Крамар: Здесь важно, что с появлением движения «Оккупай Педофиляй», которое органично зародилось на волне роста национальной скрепы — поимки «педофилов», стали появляться такие феерические персонажи, как Иван Охлобыстин и прочие. Тег «гей» — это хайповое слово, на котором можно далеко уехать. Меня, кстати, тоже обвиняли в популизме. Но здесь важно, что это не только узкая социальная тема, которая была, есть и будет, а то, что благодаря системной государственной и медийной деятельности насилия стало в десятки, в сотни раз больше. В медведевское время закон о педофилии ужесточили и манифестировали, ввели химическую кастрацию и пожизненное заключение, в СМИ массово пошли новости и объявления о том, что поймали злостного педофила, все бесконечно счастливы — я вижу во всем этом работу огромной машины. Не могу стопроцентно утверждать, фиктивно ловили каких-то педофилов или не фиктивно, но факт в том, что появилась массовая истерия.
Каждан: Мы видим образ «классных парней», которые как будто кого-то защищают, а на самом деле по большей части травят, и образ педофила, который бегает по кустам и вылавливает детей. Такие насильники тоже есть. Но еще есть и мировая статистика подобных преступлений, которая сообщает, что изнасилования чаще всего совершают люди из ближайшего окружения жертвы, и для этого им не надо никуда ни за кем бегать. Возвращаясь к своей видеоработе: мне кажется проблематичной медиализация такой вот пары — «Злой Насильник» vs. «Добрая Жертва», в которой всячески подчеркиваются «сила» и «слабость». В своей работе я намеренно показываю двух в чем-то очень похожих людей, а те действия, которые они разыгрывают, в любой момент видео понятны именно как обозначение, как схема, а не реальное действие или событие.
Хотя я понимаю, что мое видео тоже может срабатывать как психологически опасное для кого-то, кто об этом знает из собственной жизни. Еще и поэтому я не предлагаю его налево и направо.

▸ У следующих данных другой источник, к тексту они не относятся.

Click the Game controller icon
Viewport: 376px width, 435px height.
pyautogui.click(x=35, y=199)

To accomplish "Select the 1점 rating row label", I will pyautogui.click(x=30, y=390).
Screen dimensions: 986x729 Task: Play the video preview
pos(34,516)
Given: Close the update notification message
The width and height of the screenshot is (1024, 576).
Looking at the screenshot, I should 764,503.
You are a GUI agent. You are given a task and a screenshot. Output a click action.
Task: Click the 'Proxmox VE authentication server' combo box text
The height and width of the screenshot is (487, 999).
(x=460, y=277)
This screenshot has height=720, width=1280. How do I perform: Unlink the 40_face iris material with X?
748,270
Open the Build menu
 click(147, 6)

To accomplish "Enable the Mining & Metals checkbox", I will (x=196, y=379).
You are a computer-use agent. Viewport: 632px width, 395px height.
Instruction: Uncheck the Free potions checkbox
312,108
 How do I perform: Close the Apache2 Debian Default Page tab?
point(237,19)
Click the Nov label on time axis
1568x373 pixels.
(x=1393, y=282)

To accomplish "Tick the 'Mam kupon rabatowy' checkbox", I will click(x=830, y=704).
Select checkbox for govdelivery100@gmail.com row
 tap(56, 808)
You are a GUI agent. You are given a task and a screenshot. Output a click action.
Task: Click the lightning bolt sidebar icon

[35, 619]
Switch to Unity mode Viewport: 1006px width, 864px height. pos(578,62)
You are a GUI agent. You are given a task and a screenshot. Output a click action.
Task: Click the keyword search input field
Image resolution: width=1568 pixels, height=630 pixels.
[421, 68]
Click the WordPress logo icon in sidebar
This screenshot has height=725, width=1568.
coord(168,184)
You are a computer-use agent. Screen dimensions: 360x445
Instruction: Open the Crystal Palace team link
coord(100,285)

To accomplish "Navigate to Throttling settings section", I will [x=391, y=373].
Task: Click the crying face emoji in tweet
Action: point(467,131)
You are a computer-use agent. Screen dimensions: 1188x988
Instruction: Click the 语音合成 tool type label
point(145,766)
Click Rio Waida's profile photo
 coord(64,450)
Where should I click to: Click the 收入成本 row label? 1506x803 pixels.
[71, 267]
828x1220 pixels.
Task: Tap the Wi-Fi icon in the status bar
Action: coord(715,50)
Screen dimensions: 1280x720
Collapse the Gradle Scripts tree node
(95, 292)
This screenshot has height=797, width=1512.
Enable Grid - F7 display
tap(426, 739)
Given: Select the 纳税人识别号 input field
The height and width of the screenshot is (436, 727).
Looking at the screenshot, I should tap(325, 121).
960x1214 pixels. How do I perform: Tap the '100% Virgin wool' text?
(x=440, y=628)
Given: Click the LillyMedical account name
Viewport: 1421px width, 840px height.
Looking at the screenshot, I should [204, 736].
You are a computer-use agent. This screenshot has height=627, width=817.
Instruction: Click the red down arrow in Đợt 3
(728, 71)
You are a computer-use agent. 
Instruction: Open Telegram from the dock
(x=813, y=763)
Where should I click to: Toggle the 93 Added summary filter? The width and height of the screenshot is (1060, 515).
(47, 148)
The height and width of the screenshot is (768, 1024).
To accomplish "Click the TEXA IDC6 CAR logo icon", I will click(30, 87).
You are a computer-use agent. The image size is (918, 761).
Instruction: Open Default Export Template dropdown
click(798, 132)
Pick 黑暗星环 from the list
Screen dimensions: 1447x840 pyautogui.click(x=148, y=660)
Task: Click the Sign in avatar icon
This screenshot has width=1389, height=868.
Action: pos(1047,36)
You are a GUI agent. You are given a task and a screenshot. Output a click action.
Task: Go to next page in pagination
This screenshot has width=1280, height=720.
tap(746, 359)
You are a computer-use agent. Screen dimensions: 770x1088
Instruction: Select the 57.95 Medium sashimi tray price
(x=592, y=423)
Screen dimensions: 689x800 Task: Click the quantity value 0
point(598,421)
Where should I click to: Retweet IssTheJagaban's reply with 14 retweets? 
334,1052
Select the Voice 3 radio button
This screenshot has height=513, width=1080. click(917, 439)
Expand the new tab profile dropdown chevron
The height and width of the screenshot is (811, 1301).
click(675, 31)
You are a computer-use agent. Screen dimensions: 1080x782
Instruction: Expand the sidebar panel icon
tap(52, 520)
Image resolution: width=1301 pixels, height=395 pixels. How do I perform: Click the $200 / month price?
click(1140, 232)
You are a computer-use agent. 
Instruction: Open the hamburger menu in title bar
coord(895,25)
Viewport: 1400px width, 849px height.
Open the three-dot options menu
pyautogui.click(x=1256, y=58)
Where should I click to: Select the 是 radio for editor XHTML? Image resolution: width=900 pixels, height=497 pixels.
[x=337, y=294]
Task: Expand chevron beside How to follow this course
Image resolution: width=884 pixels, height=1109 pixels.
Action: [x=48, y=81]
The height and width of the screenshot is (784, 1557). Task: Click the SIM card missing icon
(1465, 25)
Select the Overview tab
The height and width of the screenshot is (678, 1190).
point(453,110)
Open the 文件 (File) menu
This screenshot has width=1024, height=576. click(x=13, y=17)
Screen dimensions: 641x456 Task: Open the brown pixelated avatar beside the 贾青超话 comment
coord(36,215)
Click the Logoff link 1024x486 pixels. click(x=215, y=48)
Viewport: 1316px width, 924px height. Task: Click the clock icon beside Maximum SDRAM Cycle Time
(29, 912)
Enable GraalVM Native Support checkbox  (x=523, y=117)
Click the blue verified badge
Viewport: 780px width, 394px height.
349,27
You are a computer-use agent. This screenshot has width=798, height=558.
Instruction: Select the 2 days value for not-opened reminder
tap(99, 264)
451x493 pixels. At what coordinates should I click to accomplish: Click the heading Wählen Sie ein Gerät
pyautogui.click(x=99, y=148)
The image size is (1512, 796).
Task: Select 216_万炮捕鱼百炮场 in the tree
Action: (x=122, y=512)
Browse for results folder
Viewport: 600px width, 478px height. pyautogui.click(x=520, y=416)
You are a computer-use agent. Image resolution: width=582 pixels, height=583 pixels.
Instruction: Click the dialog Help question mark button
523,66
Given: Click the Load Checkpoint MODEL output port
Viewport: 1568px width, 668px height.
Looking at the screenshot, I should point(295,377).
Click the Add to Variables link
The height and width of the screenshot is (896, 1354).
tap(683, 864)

Крамар: Для меня одним из важных моментов было влияние технологий и новых медиа на распространение этой проблемы, в частности, течения «Оккупай Педофиляй». Если бы не было телефонов, камер, пабликов «ВКонтакте», YouTube и прочих доступных широкой аудитории технологий, не было бы столь широкого распространения движения от Владивостока до Запорожья. В этом плане группа «Дети-404» тоже не могла появиться 10 лет назад. Меня интересует, как технологии апроприируют и синтезируют функции насилия.
Каждан: Я не уверена, что скорость информации так сильно меняет ситуацию. От сети много пользы, но мы видим, что появляются люди, заимствующие язык для пропаганды фашистских идей. Я надеюсь, что мало кто занимается такими судами. Мне не хочется запугивать ни саму себя, ни других.
Крамар: Каминг-аут — это выход в безопасное пространство или наоборот?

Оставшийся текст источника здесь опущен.